[Task requirements]: Which lines of the entries below include "page"? List them all.

[Given information — start]

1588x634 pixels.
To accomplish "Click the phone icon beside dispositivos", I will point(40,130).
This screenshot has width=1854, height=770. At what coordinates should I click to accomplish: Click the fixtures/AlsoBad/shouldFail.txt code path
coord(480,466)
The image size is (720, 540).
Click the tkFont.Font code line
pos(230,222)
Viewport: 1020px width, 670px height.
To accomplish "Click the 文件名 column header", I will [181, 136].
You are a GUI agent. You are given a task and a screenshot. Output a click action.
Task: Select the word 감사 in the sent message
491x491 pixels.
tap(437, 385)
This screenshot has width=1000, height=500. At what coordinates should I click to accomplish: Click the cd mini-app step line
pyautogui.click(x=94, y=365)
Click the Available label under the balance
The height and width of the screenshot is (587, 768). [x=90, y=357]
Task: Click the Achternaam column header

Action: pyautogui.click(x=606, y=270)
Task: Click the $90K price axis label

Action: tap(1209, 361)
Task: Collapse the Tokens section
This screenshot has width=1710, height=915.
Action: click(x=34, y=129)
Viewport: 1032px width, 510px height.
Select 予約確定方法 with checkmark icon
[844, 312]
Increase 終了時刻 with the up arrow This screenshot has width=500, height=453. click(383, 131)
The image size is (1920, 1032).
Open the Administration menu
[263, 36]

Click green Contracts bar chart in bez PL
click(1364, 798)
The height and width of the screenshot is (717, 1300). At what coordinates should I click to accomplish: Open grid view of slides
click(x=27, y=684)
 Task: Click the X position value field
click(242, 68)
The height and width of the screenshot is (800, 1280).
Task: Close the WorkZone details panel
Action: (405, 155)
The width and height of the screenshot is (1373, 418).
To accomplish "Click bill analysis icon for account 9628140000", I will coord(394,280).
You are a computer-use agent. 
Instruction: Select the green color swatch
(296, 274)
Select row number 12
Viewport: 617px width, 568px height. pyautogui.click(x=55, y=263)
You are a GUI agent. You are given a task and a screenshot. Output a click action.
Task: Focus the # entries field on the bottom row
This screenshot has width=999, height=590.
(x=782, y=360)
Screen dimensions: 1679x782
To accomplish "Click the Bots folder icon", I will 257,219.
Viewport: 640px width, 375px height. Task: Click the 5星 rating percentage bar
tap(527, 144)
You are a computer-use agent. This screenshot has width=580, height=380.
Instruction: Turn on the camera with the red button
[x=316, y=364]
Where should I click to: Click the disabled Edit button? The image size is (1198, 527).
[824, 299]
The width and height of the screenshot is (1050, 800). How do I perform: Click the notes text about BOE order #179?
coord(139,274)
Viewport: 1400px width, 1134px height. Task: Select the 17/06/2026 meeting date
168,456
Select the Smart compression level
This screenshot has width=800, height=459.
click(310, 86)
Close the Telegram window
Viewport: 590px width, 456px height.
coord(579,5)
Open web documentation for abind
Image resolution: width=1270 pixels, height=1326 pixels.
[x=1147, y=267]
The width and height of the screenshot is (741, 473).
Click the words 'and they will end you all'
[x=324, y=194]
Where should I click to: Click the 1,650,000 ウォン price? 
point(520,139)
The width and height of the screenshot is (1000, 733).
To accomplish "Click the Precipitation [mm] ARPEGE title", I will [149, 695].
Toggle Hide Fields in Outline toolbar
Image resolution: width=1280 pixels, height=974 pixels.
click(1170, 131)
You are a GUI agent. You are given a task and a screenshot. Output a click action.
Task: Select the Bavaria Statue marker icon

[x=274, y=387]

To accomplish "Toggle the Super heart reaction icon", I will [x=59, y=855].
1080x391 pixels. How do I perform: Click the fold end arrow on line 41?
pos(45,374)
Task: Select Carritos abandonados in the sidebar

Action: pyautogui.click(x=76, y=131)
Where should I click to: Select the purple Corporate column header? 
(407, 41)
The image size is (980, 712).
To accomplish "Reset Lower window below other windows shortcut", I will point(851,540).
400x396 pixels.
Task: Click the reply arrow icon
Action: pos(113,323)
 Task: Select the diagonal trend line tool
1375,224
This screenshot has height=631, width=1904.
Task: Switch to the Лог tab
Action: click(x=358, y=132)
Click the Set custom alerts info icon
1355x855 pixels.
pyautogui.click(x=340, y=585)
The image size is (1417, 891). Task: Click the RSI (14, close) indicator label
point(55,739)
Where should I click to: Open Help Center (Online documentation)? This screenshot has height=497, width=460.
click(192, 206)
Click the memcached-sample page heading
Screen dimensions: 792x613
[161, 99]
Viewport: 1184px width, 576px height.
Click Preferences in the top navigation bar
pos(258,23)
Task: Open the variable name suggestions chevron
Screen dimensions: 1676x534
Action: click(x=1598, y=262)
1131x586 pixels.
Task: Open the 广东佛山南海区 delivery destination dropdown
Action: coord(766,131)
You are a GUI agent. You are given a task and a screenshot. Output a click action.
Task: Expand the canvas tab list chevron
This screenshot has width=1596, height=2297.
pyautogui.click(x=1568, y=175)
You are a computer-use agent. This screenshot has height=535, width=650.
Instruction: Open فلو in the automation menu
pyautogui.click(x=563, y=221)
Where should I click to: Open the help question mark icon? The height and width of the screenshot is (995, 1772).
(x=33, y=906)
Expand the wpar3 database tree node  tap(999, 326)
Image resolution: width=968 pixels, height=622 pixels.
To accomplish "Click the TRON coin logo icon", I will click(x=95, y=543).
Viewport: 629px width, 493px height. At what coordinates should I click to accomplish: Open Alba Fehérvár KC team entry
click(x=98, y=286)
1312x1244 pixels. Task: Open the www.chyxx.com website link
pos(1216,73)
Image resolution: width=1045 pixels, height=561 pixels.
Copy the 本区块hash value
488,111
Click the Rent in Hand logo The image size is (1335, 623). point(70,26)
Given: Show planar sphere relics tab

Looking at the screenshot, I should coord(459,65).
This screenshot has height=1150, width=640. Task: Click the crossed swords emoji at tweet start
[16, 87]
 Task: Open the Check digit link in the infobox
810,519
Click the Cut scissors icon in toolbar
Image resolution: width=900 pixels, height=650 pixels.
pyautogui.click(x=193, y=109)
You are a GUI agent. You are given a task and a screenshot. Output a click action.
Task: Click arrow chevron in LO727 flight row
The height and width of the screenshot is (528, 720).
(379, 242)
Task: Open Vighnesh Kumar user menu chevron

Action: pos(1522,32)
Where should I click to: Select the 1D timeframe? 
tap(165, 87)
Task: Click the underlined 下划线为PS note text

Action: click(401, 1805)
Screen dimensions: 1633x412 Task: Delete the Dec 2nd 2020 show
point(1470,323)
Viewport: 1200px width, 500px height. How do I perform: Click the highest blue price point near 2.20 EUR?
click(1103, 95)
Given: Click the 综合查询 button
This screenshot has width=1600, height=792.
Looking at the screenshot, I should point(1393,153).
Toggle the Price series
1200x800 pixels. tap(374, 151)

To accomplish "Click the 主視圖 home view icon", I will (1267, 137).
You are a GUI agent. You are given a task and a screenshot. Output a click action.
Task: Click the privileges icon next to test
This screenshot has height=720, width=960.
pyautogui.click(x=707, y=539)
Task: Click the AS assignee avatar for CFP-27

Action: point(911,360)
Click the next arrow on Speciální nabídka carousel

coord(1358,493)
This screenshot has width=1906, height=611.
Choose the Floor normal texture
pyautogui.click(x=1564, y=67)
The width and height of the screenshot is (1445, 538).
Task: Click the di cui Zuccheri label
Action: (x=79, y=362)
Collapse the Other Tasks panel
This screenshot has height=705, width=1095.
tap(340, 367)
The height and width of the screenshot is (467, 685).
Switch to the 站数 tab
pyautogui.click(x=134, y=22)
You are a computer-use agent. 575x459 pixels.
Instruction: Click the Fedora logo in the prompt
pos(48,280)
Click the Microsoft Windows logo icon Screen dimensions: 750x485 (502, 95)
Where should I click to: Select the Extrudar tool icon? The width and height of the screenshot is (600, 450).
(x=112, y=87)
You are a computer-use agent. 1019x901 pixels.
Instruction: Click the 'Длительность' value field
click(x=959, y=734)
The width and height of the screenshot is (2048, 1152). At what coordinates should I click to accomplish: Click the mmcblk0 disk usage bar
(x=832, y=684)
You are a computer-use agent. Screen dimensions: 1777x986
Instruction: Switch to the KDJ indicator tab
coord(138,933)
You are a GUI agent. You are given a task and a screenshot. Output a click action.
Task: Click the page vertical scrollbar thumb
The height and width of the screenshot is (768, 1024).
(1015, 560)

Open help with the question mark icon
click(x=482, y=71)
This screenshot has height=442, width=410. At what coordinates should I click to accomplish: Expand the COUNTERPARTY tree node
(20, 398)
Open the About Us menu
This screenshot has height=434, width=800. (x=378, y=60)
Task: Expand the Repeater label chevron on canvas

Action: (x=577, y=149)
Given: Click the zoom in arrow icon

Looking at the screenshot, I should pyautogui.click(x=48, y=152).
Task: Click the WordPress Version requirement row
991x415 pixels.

[Given information — finish]

[Result for this exercise]:
Click the memcached-sample page heading
Task: Click the page vertical scrollbar thumb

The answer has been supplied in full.